Immune checkpoint inhibitors (ICIs) have substantially improved the survival of cancer patients over the past several years. However, only a minority of patients respond to ICI treatment (~30% in solid tumors), and current ICI-response-associated biomarkers often fail to predict the ICI treatment response. Here, we present a machine learning (ML) framework that leverages network-based analyses to identify ICI treatment biomarkers (NetBio) that can make robust predictions. We curate more than 700 ICI-treated patient samples with clinical outcomes and transcriptomic data, and observe that NetBio-based predictions accurately predict ICI treatment responses in three different cancer types—melanoma, gastric cancer, and bladder cancer. Moreover, the NetBio-based prediction is superior to predictions based on other conventional ICI treatment biomarkers, such as ICI targets or tumor microenvironment-associated markers.
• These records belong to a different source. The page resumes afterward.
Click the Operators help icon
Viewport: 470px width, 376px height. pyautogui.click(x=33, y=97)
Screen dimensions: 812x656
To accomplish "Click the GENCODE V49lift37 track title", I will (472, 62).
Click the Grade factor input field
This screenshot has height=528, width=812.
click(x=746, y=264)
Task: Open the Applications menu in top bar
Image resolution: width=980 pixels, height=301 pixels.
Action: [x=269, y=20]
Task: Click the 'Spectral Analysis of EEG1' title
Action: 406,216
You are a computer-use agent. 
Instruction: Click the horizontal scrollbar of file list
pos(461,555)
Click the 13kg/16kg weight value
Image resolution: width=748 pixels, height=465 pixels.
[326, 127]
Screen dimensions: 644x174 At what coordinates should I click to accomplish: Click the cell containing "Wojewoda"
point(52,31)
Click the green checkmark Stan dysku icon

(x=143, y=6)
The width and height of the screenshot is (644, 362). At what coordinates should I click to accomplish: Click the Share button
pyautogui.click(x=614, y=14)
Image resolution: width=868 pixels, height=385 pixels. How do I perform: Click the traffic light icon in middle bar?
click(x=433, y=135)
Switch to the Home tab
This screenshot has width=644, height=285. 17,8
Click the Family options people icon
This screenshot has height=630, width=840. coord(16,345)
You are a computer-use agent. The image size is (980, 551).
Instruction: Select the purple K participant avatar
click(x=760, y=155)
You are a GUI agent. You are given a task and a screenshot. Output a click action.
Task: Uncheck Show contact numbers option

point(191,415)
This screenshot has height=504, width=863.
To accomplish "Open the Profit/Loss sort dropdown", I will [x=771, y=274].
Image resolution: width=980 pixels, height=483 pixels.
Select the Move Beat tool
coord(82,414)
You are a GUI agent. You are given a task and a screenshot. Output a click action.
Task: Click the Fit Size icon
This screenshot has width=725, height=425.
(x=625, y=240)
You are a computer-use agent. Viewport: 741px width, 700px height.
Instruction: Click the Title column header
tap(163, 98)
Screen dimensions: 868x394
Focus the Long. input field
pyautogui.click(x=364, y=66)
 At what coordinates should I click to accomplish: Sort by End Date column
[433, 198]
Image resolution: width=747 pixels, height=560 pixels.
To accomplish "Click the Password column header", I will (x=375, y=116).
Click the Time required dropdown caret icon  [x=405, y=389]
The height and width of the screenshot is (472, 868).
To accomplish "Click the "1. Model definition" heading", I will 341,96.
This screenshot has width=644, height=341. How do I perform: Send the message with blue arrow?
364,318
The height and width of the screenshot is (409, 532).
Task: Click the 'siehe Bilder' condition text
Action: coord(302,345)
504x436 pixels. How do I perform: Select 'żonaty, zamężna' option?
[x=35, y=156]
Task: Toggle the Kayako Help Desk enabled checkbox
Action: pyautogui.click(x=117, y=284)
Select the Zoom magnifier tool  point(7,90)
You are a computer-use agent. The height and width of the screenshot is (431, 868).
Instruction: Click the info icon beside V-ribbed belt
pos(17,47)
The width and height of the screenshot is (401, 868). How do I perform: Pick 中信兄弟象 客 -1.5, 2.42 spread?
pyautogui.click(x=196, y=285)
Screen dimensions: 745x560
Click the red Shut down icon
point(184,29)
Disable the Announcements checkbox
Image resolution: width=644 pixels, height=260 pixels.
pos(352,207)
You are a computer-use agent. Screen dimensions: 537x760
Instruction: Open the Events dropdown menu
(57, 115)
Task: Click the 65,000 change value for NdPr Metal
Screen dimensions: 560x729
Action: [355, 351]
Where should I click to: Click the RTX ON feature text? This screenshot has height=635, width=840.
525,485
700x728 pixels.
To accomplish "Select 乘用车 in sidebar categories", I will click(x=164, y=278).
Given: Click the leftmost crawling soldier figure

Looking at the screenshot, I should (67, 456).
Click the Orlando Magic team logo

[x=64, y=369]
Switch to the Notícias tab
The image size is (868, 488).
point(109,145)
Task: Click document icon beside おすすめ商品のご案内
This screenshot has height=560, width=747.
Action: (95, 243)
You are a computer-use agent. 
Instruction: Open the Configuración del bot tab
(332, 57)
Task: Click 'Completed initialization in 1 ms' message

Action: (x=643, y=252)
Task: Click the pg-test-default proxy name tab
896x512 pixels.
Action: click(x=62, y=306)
This work presents a network-based method to effectively select immunotherapy-response-associated biomarkers that can make robust ML-based predictions for precision oncology.

Suggested Citation

  • JungHo Kong & Doyeon Ha & Juhun Lee & Inhae Kim & Minhyuk Park & Sin-Hyeog Im & Kunyoo Shin & Sanguk Kim, 2022. "Network-based machine learning approach to predict immunotherapy response in cancer patients," Nature Communications, Nature, vol. 13(1), pages 1-15, December.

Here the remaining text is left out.